Task details: Transcribe the items word for word, starting at the line that contains "This screenshot has width=1080, height=1080." and continuing through the end of the items. Omit the pictures from your answer.

Records for the exercise:
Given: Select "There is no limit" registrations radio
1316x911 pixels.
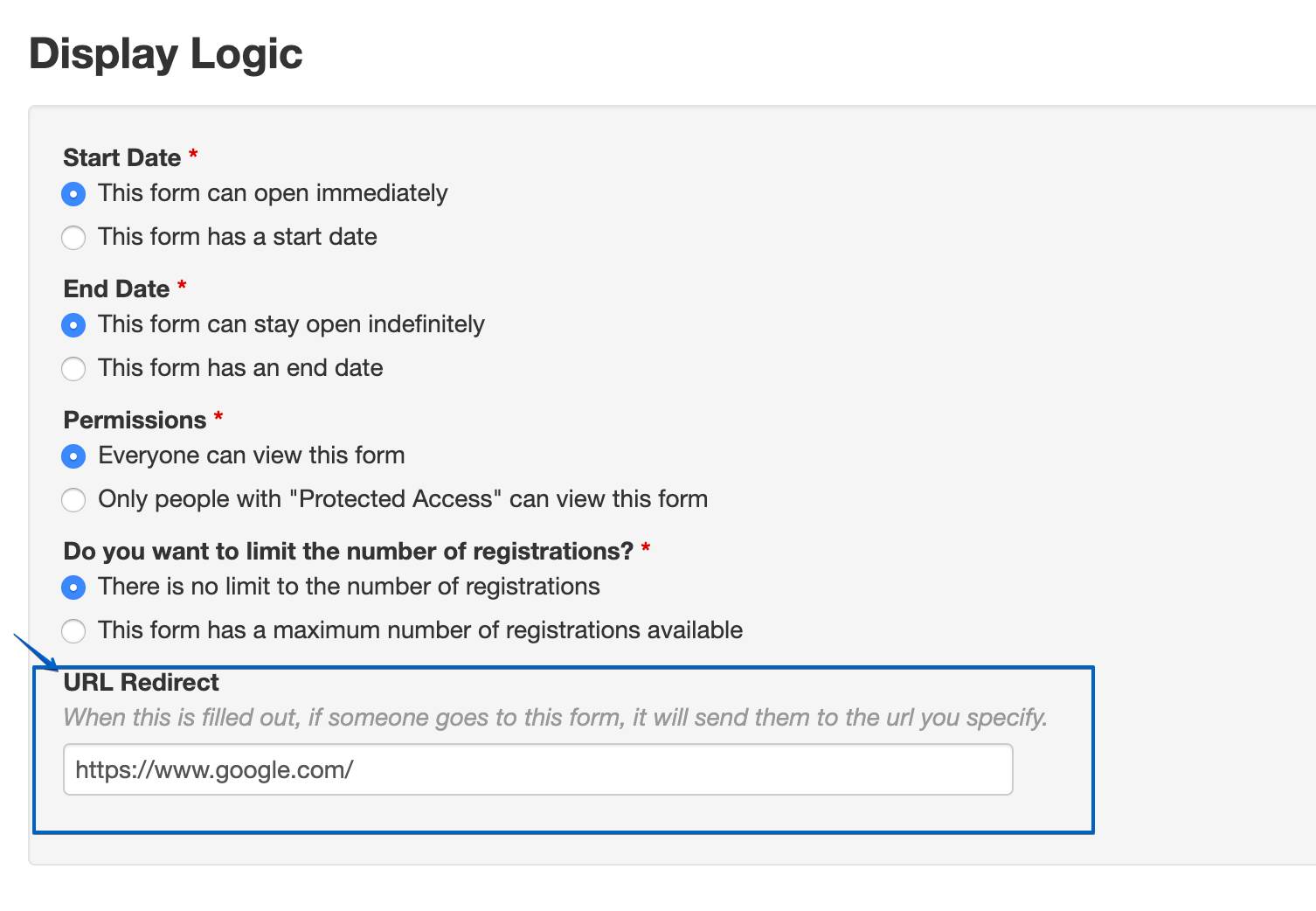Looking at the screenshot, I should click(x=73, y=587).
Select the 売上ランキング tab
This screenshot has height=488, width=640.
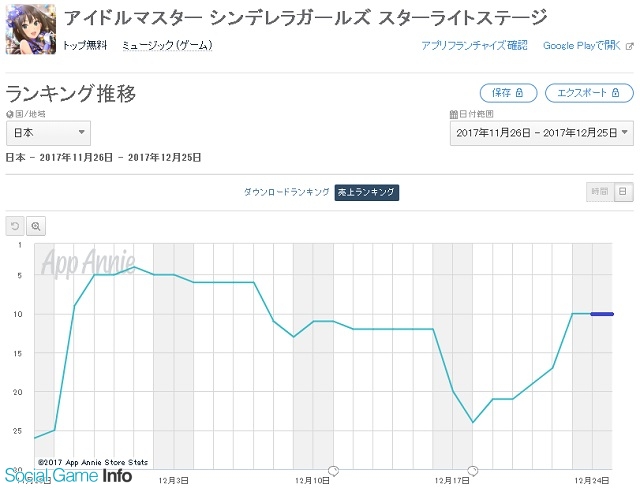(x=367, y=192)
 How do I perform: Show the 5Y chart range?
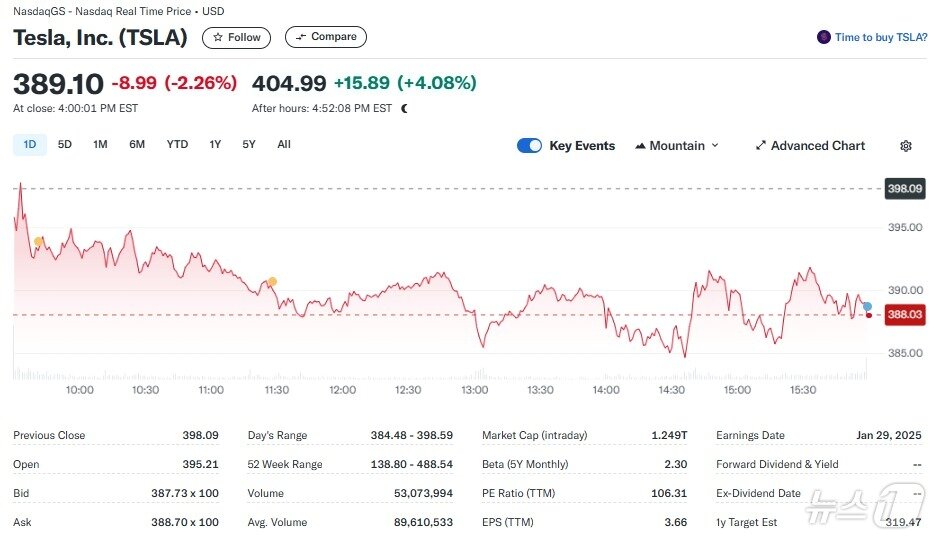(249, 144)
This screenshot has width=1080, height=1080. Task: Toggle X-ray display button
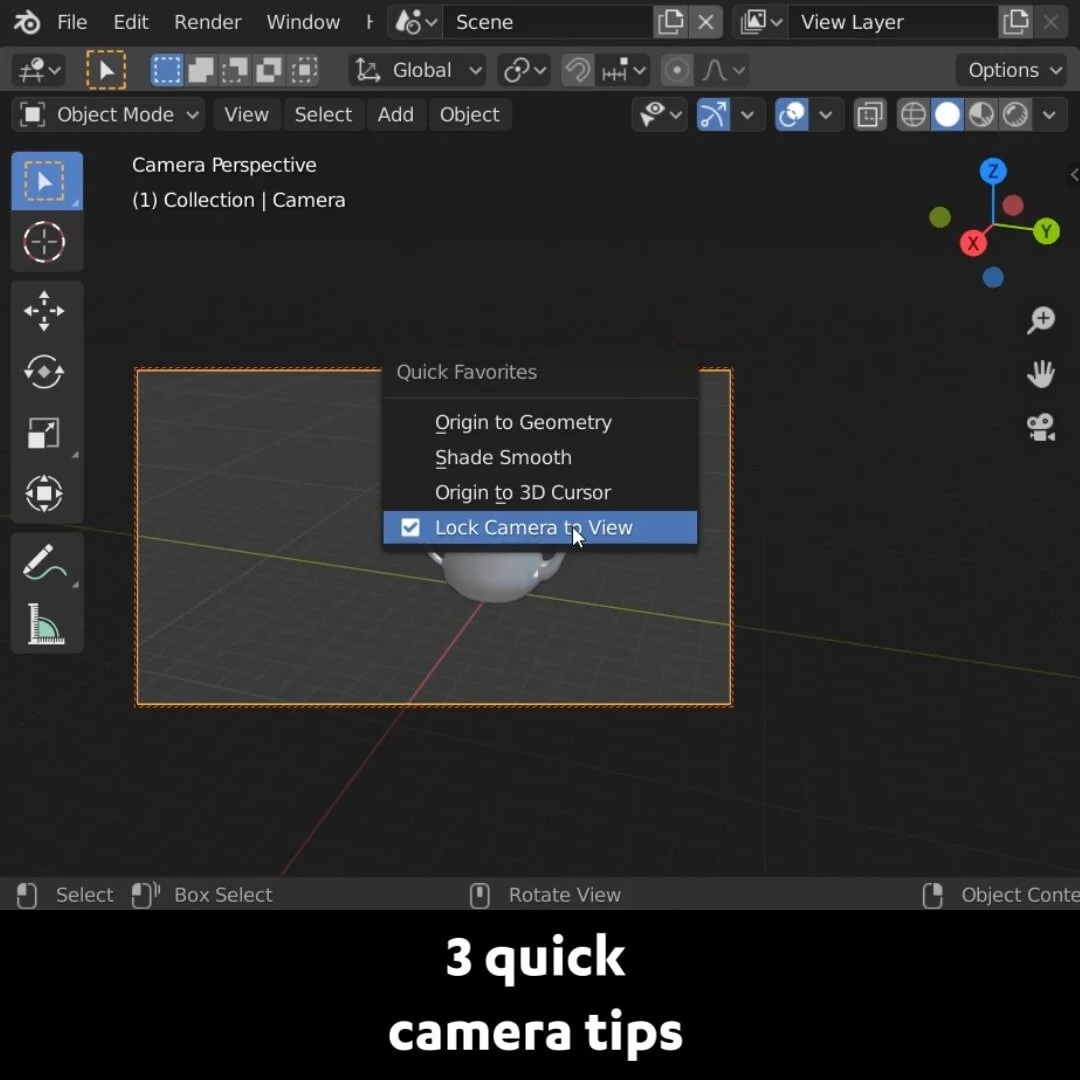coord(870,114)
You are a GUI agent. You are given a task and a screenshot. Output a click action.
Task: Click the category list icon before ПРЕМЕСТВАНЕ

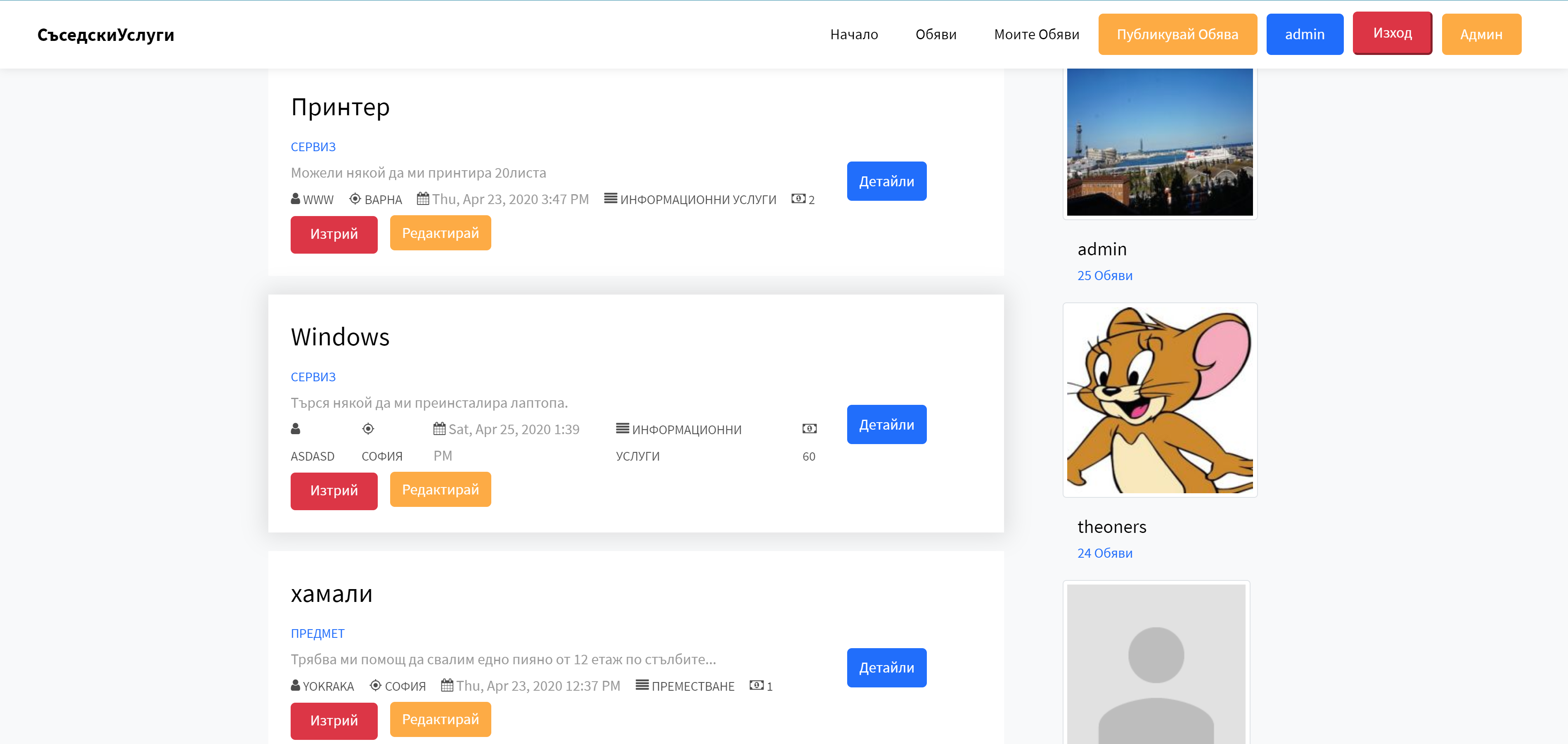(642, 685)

Solution:
This screenshot has width=1080, height=1080. Task: Toggle X-ray display button
coord(870,114)
You are a GUI agent. You are given a task and a screenshot. Output a click action.
Task: Click the category list icon before ПРЕМЕСТВАНЕ

(642, 685)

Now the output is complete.